START Material provided

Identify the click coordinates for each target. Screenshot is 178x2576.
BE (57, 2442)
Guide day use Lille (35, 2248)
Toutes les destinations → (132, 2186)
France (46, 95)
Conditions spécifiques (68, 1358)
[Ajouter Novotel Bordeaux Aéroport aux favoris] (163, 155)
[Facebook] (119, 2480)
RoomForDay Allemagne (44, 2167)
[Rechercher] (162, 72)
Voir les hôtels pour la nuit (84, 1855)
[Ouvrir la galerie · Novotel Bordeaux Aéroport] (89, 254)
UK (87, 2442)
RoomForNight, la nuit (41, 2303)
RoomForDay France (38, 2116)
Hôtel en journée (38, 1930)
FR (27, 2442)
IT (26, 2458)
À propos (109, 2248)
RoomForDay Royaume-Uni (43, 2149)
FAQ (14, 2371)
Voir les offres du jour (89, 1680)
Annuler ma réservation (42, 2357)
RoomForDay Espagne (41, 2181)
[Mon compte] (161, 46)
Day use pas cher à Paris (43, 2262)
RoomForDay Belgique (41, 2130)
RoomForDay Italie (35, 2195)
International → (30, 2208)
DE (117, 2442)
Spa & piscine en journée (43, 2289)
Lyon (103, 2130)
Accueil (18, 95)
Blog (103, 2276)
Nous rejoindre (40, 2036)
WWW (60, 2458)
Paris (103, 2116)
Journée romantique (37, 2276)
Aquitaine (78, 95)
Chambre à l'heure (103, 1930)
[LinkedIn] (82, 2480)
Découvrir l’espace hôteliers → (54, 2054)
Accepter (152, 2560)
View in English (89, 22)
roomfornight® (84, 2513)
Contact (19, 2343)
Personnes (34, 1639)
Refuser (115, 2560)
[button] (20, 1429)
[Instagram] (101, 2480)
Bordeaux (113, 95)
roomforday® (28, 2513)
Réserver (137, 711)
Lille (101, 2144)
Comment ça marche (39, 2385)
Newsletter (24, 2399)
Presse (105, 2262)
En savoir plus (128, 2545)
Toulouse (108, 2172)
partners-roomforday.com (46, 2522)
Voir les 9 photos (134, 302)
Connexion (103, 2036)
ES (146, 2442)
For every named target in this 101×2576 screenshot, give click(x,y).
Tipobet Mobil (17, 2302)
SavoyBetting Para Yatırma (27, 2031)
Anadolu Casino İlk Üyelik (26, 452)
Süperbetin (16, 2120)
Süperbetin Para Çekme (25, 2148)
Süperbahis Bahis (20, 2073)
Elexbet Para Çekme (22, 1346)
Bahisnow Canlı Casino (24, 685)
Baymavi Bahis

END Material provided

Action item: Every line above should be duplicated exactly as it stands.

Solved exercise:
Identify the click coordinates for each target. Screenshot is 178x2576.
BE (57, 2442)
Guide day use Lille (35, 2248)
Toutes les destinations → (132, 2186)
France (46, 95)
Conditions spécifiques (68, 1358)
[Ajouter Novotel Bordeaux Aéroport aux favoris] (163, 155)
[Facebook] (119, 2480)
RoomForDay Allemagne (44, 2167)
[Rechercher] (162, 72)
Voir les hôtels pour la nuit (84, 1855)
[Ouvrir la galerie · Novotel Bordeaux Aéroport] (89, 254)
UK (87, 2442)
RoomForNight, la nuit (41, 2303)
RoomForDay France (38, 2116)
Hôtel en journée (38, 1930)
FR (27, 2442)
IT (26, 2458)
À propos (109, 2248)
RoomForDay Royaume-Uni (43, 2149)
FAQ (14, 2371)
Voir les offres du jour (89, 1680)
Annuler ma réservation (42, 2357)
RoomForDay Espagne (41, 2181)
[Mon compte] (161, 46)
Day use pas cher à Paris (43, 2262)
RoomForDay Belgique (41, 2130)
RoomForDay Italie (35, 2195)
International → (30, 2208)
DE (117, 2442)
Spa & piscine en journée (43, 2289)
Lyon (103, 2130)
Accueil (18, 95)
Blog (103, 2276)
Nous rejoindre (40, 2036)
WWW (60, 2458)
Paris (103, 2116)
Journée romantique (37, 2276)
Aquitaine (78, 95)
Chambre à l'heure (103, 1930)
[LinkedIn] (82, 2480)
Découvrir l’espace hôteliers → (54, 2054)
Accepter (152, 2560)
View in English (89, 22)
roomfornight® (84, 2513)
Contact (19, 2343)
Personnes (34, 1639)
Refuser (115, 2560)
[button] (20, 1429)
[Instagram] (101, 2480)
Bordeaux (113, 95)
roomforday® (28, 2513)
Réserver (137, 711)
Lille (101, 2144)
Comment ça marche (39, 2385)
Newsletter (24, 2399)
Presse (105, 2262)
En savoir plus (128, 2545)
Toulouse (108, 2172)
partners-roomforday.com (46, 2522)
Voir les 9 photos (134, 302)
Connexion (103, 2036)
ES (146, 2442)
For every named target in this 101×2576 screenshot, give click(x,y).
Tipobet Mobil (17, 2302)
SavoyBetting Para Yatırma (27, 2031)
Anadolu Casino İlk Üyelik (26, 452)
Süperbetin (16, 2120)
Süperbetin Para Çekme (25, 2148)
Süperbahis Bahis (20, 2073)
Elexbet Para Çekme (22, 1346)
Bahisnow Canlı Casino (24, 685)
Baymavi Bahis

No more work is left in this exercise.